# Esquema ascensor



## Diodo_loco (Dic 26, 2006)

Hola! Estoi haciendo un proyecto de un ascensor y en un principio me complique poniendo un relé convinandolo con otro circuito con 555 y un led.En fin. Necesito que me echeis un cable.

A lo que voi una fuente de alimentacion a 12v, un motor, dos finales de carrera y un conmutador.  El ascensor bajaría o subiría tacando el final de carrera abriendo el circuito.

Espero que me entendierais! GRACIAS !!!! UN SALUDOOO!!


----------



## Twan (Dic 26, 2006)

Por que no intentas programando un pic?, el 16f84a es super sensillo de programar y manipular visitate esta página http://www.todopic.com.ar/pbp_sp.html#NDP a lo mejor ya haz trabajado con pic, pero desde cuando los conocí que me han alivianado bastante la pega..



_____________________________
Fuerza para crear.


----------



## Diodo_loco (Dic 27, 2006)

Hola Twan!! Muchas gracias pero queria hacero muy simple para controlarlo con un conmutador y esos dos finales de carrera.un SALUDOO!!!


----------



## thors (Dic 27, 2006)

Diodo loco ( que buen nombre ¡¡)

tienes que fabricar dos controles que puedan retenerse  .. pueden ser flip flop o por reles ....un control seria para subir y el FC. superior lo detiene y logico el otro control seria para bajar y el FC inferior lo detiene ...
esto es lo mas simple y es usado en montacargas ( ascensor para cargas) de 2 niveles 

si necesitas mas niveles estamos obligados a usar un elemento de control mas inteligente para resolver todas los llamados de ascensor y fallas que pueden ocurrir 
..estamos hablando de una pic que es la mas econmica y sencilla de trabajar


----------



## yamazaky1984 (Dic 27, 2006)

mi consejo es el siguiente:
http://olmo.pntic.mec.es/jmarti50/ascensor/ascensor.htm
puede que te sirva, incluso con buenas modificaciones podrias hacerlo para varios pisos, ese es solo para dos


----------



## nsblenin (Ene 14, 2008)

hola. tengo que hacer un proyecto para el instituto sobre control de motores dc. he pensado que puedo hacer un ascensor y me gustaria que tuviera unos 3 o 4 pisos. que tenga 4 botones y que cuando apretes al 4 vaya al 4 y que cuando apretes al 2 baje hasta el piso 2. aver si alguien puede ayudarme. gracias


----------



## pepechip (Ene 14, 2008)

Hola 
creo que lo mas facil sera que utilices un microcontrolador,por ejemplo el 16f84.
Deveras de generar sobre el programa todas las combinaciones posibles. ejemplo:

si pulso en la segunda planta: si la cabina esta en el 1º piso entonces sube. Si la cabina esta en la tercera planta entonces baja.

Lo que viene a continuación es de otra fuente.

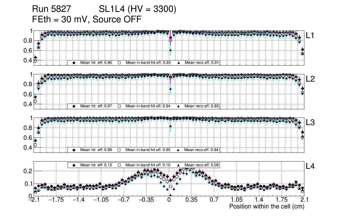Click the −1.75 x-axis tick label
Screen dimensions: 338x218
pyautogui.click(x=56, y=200)
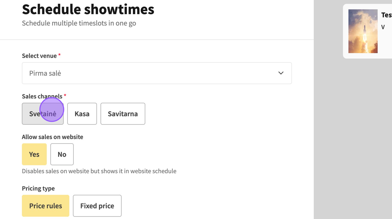This screenshot has height=219, width=392.
Task: Select Yes for website sales
Action: click(34, 154)
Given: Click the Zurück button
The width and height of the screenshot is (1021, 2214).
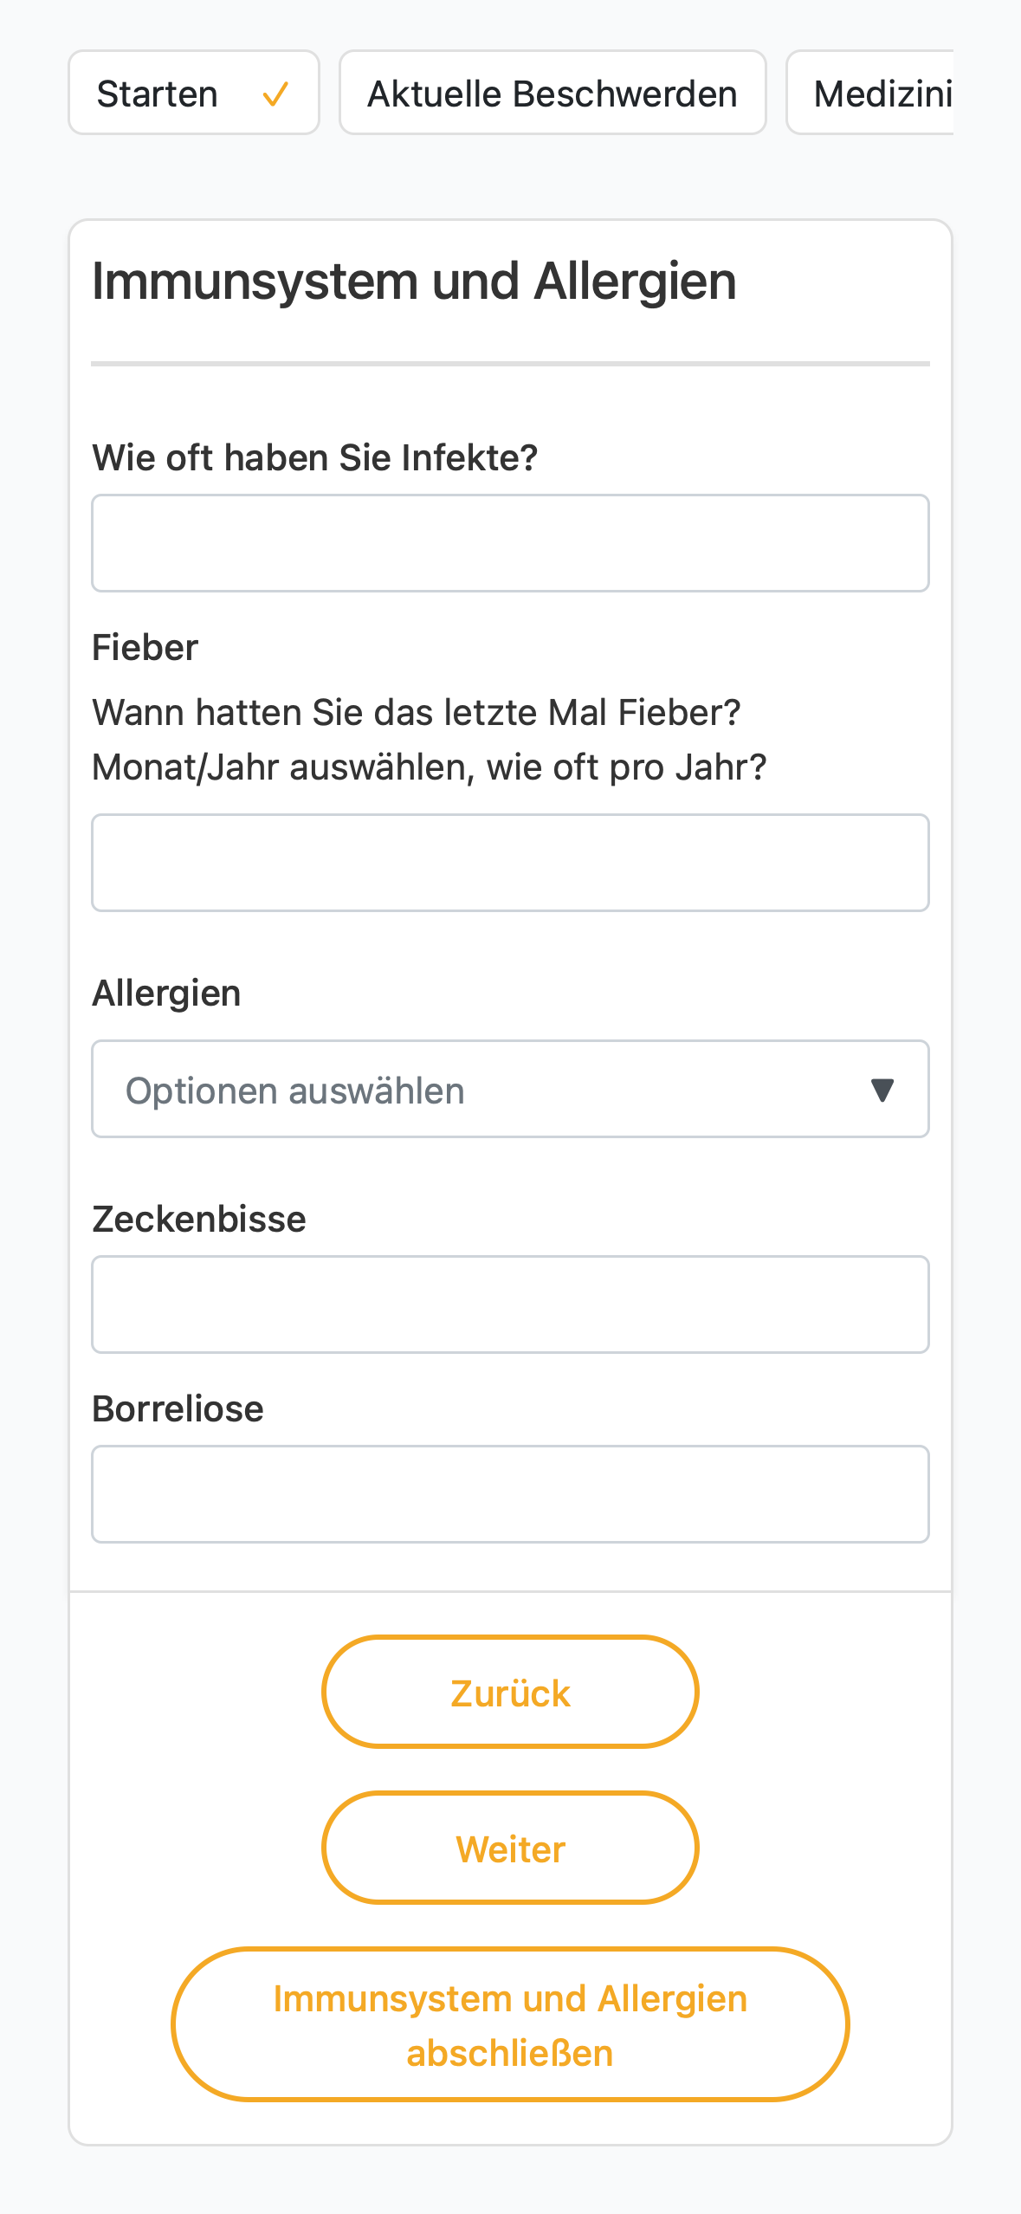Looking at the screenshot, I should click(510, 1692).
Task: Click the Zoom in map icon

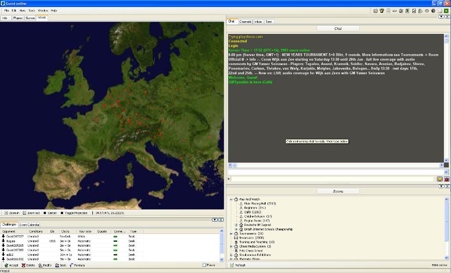Action: (6, 213)
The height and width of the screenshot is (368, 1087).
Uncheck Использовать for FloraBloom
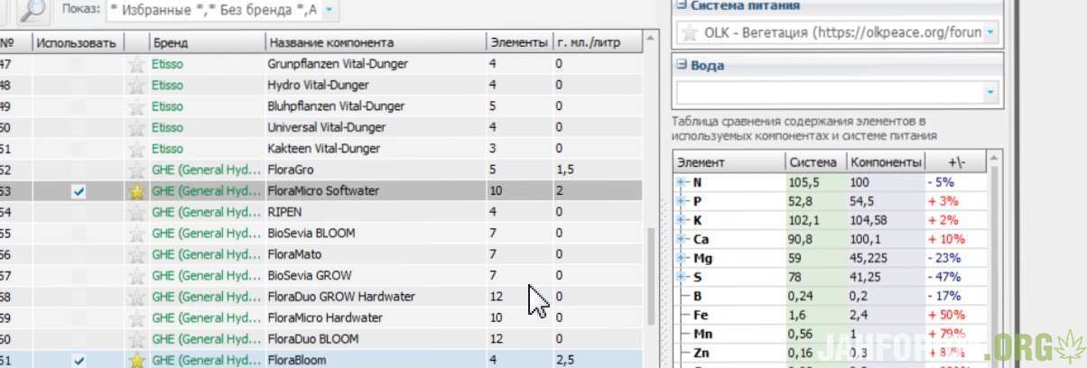pyautogui.click(x=79, y=360)
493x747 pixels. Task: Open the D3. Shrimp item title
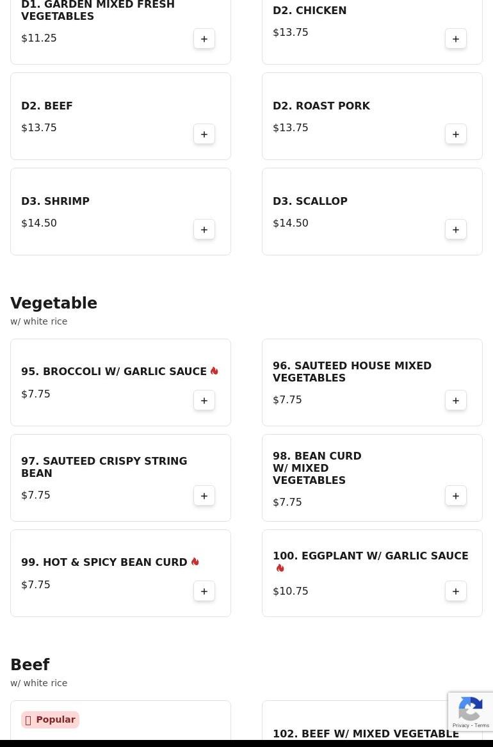[55, 201]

Para saber en que planta esta la cabina puedes utilizar interruptores magneticos.

YouTube - Proyecto con maqueta de un ascensor de 5 plantas controlada por un microcontrolador pic 16f84A[/quote]

saludos


----------



## Fogonazo (Ene 14, 2008)

Algo como para ir mirando 

https://www.forosdeelectronica.com/f24/resolver-practica-lcd-pic16f84-5128/
http://olmo.pntic.mec.es/jmarti50/ascensor/ascensor.htm


----------



## nsblenin (Ene 15, 2008)

gracias. lo de crear programas en el pic esta muy bien pero me parece complicado.


----------



## pepechip (Ene 15, 2008)

hola

tengo diseñado el proyecto de un ascensor de 8 plantas realizado  integramente con  puertas logicas.

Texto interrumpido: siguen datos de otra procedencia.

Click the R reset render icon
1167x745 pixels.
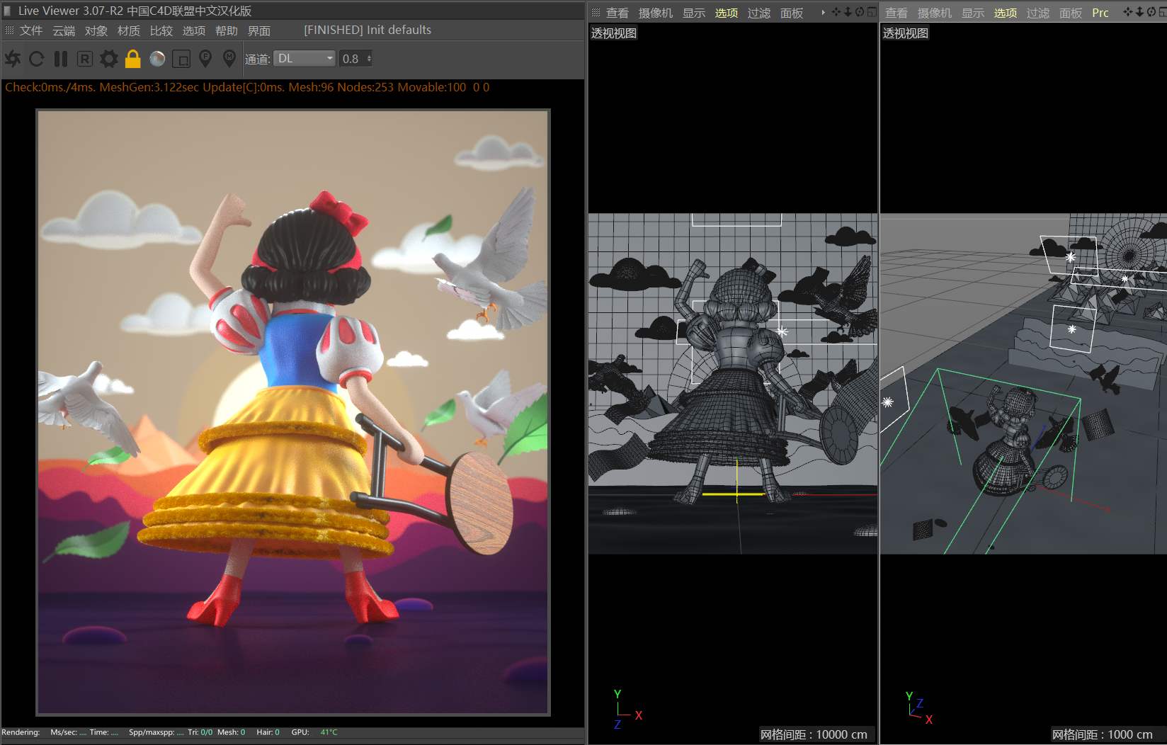click(85, 59)
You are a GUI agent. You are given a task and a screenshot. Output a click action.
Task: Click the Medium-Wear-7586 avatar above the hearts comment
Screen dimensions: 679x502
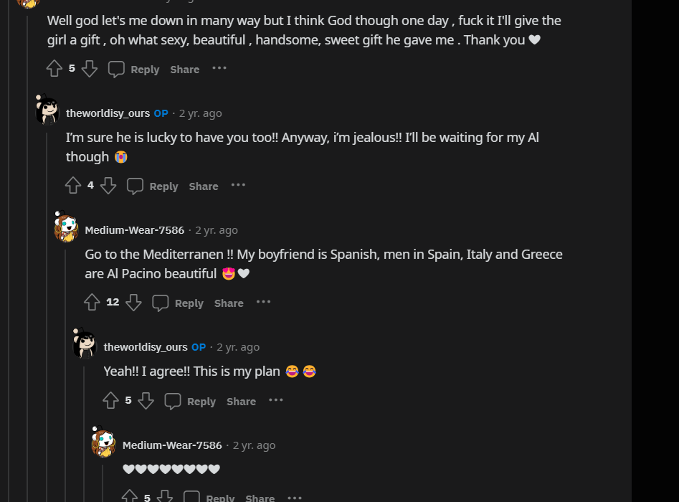coord(103,442)
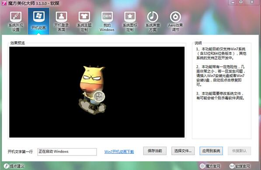Screen dimensions: 261x170
Task: Click 魔方美化大师 app logo in title bar
Action: 4,3
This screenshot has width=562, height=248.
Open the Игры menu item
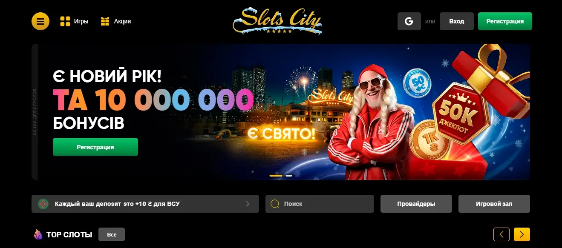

No lo tengo metido en el ordenador. Mas concretamente se encuentra en el baul de los recuerdos. 
En el caso de que te interese, indicalo en el post y en menos de una semana lo preparo y lo subo.

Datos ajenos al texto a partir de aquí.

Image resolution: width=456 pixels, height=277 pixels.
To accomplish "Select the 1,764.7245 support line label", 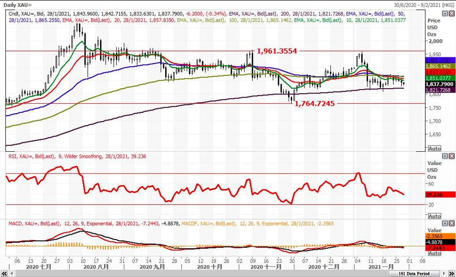I will click(315, 104).
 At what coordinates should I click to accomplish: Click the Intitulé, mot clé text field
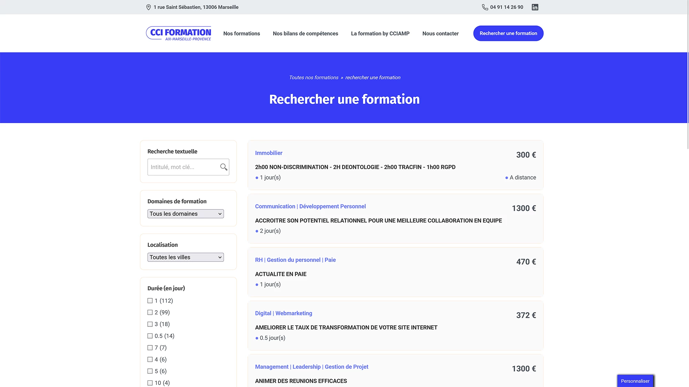pos(183,167)
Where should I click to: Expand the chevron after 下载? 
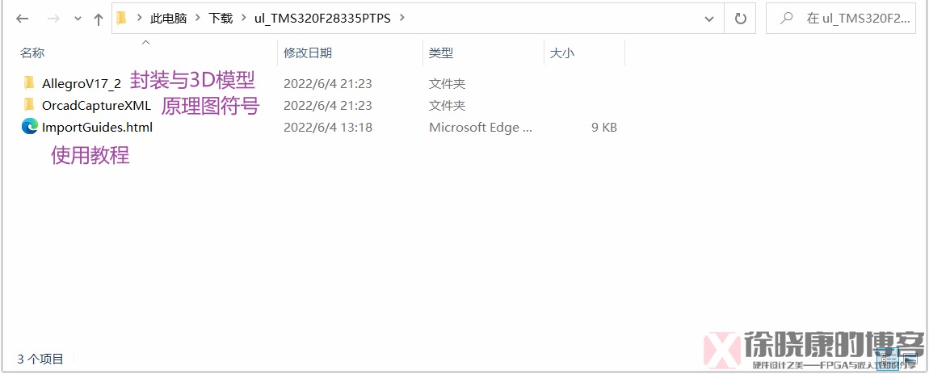(243, 18)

Recuerdo que cuando estaba realizando este proyecto, habia dias que estando en la cama intentando dormir, me venia alguna idea sobre como realizar el esquema, y me ponia a dibujar el circuito.Dicho proyecto lo realice incluso con el montaje de una maqueta.  Este proyecto tiene ya mas de 20 años. Se puede realizar de las plantas que uno quiera, no tiene limite, solo es cuestion de meterle mas componentes

Espero noticias.
saludos


----------



## pepechip (Ene 20, 2008)

hola
Parece que nsblenin ha desertado, pero bueno acabo de subir el proyecto de un ascensor de 8 plantas que realice como proyecto de final de curso. 
Puede que a alguien le sea de utilidad

http://www.diselc.es/diselc/proyectos/ascensor.htm

saludos


----------



## Daniel.more (Ene 20, 2008)

los ascensores modernos, ya tienen un autómata integrado en el propio variador de velocidad del motor, lo digo como anécdota, enchufas el pc al variador le metes el soft conectas los sensores, motor, frenos  y listo... 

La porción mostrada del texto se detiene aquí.